Greens see red over grazing cattle in Bandipur forest land

For villagers in the periphery, dung sale to Kerala is lucrative business

It is a zero investment business for these villagers who graze cattle in the forests and gather dung to sell it for a lucrative price. The Park with 11 ranges has at least 50 villages adjoining it. Much against the restrictions by the Forest Department, thousands of cattle are left for grazing in the forests, rendering the department helpless.

Cowherds from Yelachetti, Chikkayelachetti, Jakkali, Managala near Kundakere range, Alathur, Desipura, Mantahalli in Omkara range, Baragi in Maddur range, Hangala, Devarahalli, Kallipura in Gopalaswamy Betta range despite restrictions from the Forest department have been grazing cattle in the forests.

The villagers let in at least 10,000 cattle for grazing in these ranges.

Each household in these tiny hamlets, according to local wildlife activists, has at least 30 to 50 heads of cattle reared just for this purpose.

“One person from the village takes the cattle for grazing in the forest and collects the dung dropped by them, for the purpose of selling. He is paid Rs 600 per cattle annually," a forest department official said on condition of anonymity.

A vehicle comes to these villages every week to collect the manure (dung) paying Rs 30 per basket. The villagers store the dung in fertiliser bags, each of which has a capacity of 10-15 basketfuls.

Interestingly, none of these cattle are milching breeds or used for ploughing the fields. Most of the dung is sent to Sultan Batheri, Kalpeta and Calicut in Kerala.

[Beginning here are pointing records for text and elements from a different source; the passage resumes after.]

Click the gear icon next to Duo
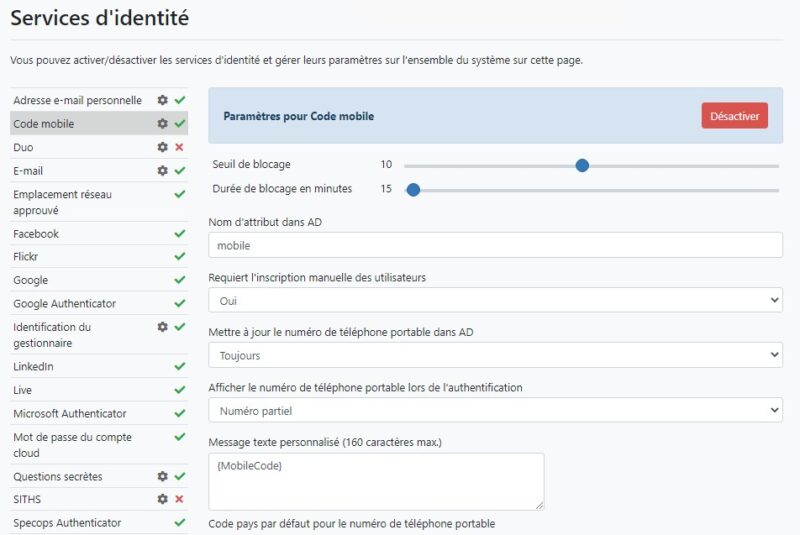Viewport: 800px width, 535px height. [x=162, y=147]
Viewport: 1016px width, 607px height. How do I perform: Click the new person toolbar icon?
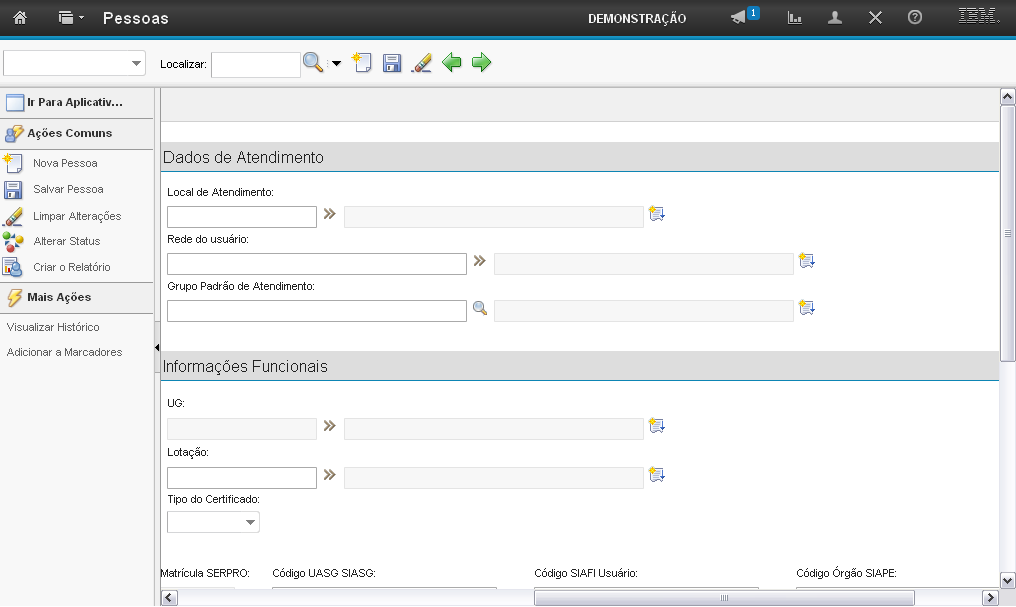(362, 63)
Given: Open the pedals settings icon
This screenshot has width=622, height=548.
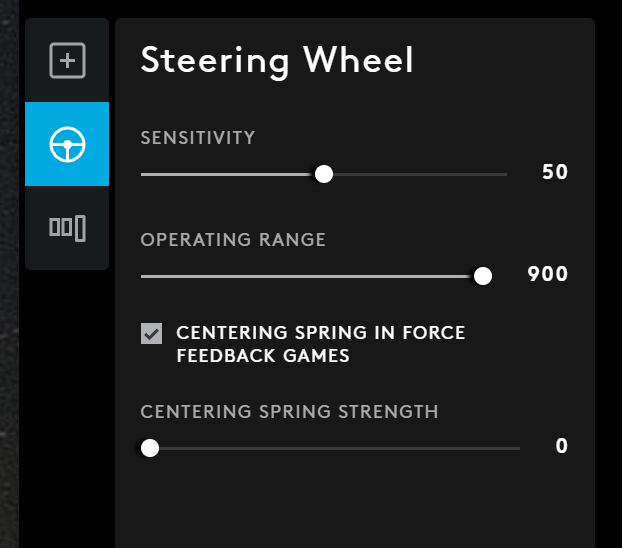Looking at the screenshot, I should pos(67,228).
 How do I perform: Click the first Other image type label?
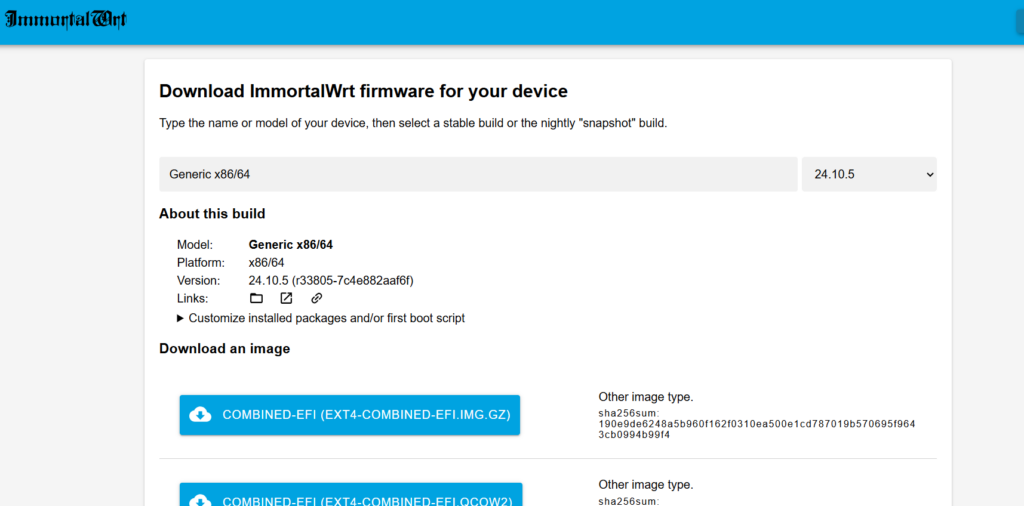(645, 397)
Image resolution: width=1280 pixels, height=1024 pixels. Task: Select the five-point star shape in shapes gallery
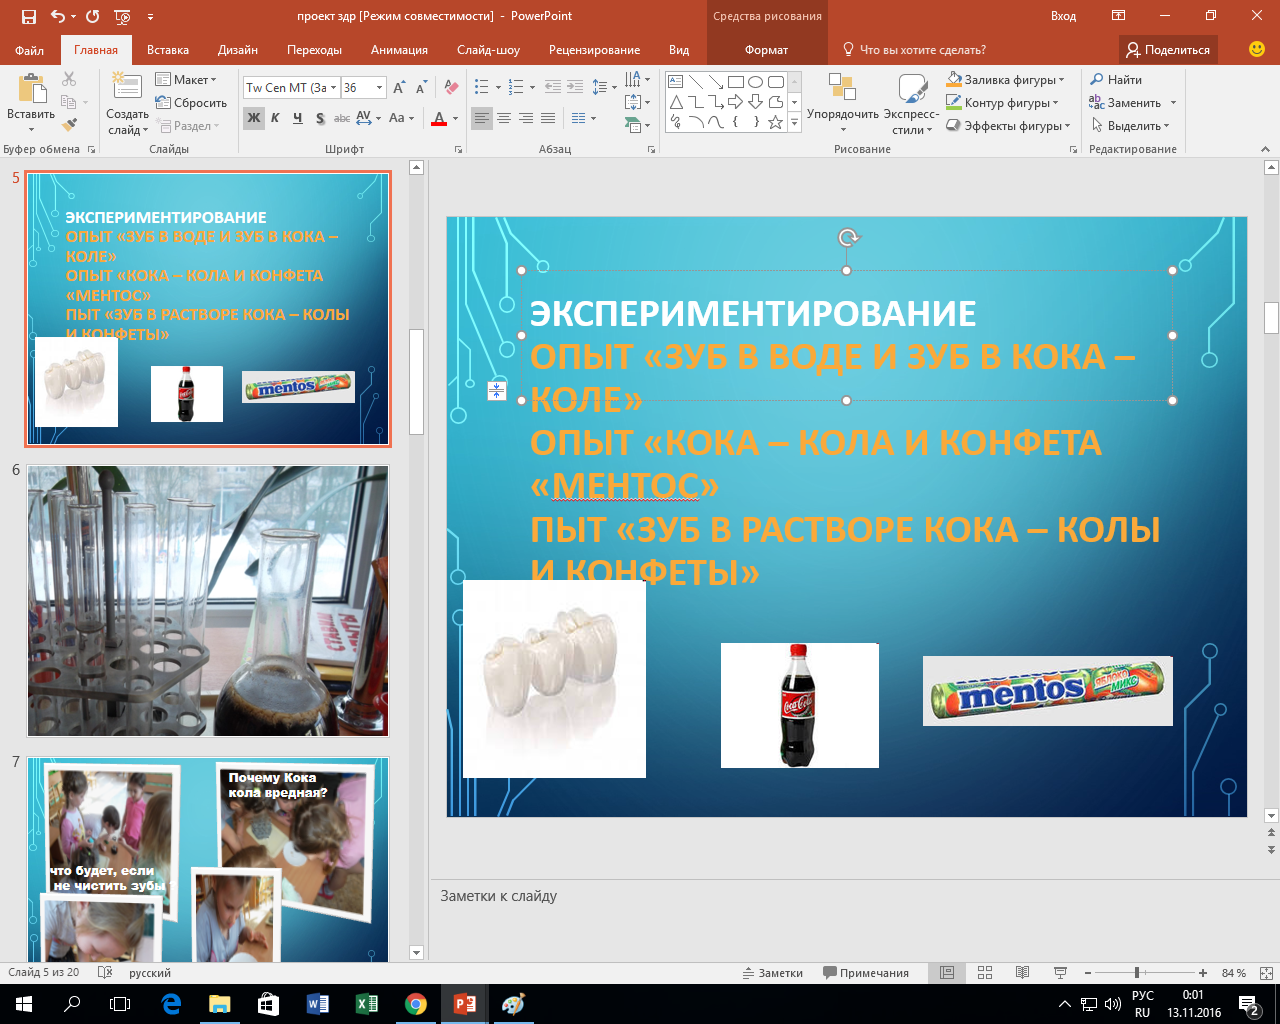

“Earlier, cattle used to be grazed for the purpose of dung in ranges like N Begur, Hediyala, Maddur, Kundakere and Bandipur. Though it is restricted now in some of the ranges, it persists in the others. The villagers around the restricted ranges have also been demanding that they be allowed to graze cattle in the forest,” said a wildlife enthusiast.

Raising the issue at the meeting called by the Forest department to discuss the draft notification to declare the range as  ecologically sensitive zone (ESZ), several villagers objected to the restriction, as the over 9,000 acres of land to be declared ESZ is grazing land. The villagers demanded that they should be given grazing rights. Many MLAs supported the farmers’ demand.

Principal Chief Conservator of Forests B K Singh said: “The Wildlife Institute of India has found that wherever cattle grazing has been allowed, the tiger has disappeared. If grazing is allowed, there will be no barriers and will lead to man-animal  conflict. There is no permission for grazing.”

Wildlife enthusiasts say that the department should take measures to curb grazing in all the ranges.